A Constituição Federal referente à teoria da responsabilidade subjetiva do empregador (inciso XXVIII do art. 7º) garante “seguro contra acidentes de trabalho, a cargo do empregador, sem excluir a indenização a que este está obrigado, quando incorrer em dolo ou culpa”. 

 A empresa  que tem por obrigação fornecer Equipamento de Proteção Individual (EPI), visando à garantir a saúde e segurança de seus empregados deve, necessariamente, fiscalizar sua utilização.

 O uso do EPI não é uma faculdade do empregado e, por isso, a insistência em descumprir as regras de proteção caracteriza ato de insubordinação, passível de aplicação de penalidades previstas na legislação em vigor, incluindo-se a dispensa por justa causa, em caso de reincidência.

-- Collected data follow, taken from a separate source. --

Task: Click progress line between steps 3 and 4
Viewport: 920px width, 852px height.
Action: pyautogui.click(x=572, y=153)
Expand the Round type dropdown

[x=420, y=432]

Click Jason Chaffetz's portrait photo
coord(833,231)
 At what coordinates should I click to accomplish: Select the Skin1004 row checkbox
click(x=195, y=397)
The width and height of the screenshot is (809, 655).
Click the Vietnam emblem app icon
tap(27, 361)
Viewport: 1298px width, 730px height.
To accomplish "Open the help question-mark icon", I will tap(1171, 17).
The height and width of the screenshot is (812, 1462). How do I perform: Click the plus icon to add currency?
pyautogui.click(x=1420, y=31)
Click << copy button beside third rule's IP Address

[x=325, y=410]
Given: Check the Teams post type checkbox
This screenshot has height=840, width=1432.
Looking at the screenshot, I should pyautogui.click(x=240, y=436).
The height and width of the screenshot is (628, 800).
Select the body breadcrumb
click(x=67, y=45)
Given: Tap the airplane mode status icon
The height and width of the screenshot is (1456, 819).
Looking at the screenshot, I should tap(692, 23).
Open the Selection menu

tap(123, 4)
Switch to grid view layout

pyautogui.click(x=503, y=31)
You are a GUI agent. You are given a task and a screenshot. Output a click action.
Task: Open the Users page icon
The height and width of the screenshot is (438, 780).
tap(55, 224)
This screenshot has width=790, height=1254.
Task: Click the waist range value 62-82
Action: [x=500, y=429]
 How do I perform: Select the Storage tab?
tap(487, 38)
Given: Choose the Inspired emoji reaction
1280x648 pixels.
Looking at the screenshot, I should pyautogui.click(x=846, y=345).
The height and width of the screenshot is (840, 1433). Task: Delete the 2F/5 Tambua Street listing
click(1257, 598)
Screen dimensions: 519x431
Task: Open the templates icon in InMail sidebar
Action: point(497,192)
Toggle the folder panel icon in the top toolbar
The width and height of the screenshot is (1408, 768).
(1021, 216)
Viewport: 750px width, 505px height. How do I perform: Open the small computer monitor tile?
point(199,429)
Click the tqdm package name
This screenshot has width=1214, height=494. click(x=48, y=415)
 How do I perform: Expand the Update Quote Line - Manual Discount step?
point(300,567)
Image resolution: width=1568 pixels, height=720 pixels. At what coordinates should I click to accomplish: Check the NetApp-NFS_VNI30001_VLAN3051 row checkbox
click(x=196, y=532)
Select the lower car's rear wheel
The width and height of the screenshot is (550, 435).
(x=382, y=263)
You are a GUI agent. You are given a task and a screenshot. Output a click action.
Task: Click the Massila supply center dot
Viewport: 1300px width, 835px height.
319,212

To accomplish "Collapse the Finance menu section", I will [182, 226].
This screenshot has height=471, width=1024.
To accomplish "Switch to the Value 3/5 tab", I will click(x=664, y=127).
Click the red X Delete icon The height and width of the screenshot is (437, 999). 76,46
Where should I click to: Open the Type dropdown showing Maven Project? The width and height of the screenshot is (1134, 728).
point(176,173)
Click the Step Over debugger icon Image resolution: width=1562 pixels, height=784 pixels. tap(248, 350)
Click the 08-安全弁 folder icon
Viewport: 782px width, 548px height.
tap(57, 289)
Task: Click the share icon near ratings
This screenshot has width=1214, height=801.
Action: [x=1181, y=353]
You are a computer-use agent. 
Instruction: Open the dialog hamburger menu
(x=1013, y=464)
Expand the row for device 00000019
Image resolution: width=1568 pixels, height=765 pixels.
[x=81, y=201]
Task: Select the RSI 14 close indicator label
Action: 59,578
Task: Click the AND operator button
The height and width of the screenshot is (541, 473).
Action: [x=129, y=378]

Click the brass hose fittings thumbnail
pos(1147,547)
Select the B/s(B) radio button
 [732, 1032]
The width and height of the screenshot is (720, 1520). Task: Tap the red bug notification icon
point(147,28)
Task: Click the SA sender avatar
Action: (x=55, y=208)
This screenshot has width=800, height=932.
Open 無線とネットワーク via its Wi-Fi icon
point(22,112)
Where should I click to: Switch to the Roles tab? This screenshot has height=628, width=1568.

 Entretanto, se o empregador não fiscalizar a utilização de EPI’s, este  pode ser responsabilizado em caso de acidente, sujeitando-se, inclusive, ao pagamento de indenização por danos estéticos e morais ao trabalhador,nos termos dos arts. 186 e 927 do Código Civil, considerando o nexo de causalidade entre o acidente e as atividades desenvolvidas pelo empregado e a culpabilidade da empresa, que não proporcionou um ambiente de trabalho seguro e/ou não agiu no sentido de exigir o cumprimento das normas de segurança.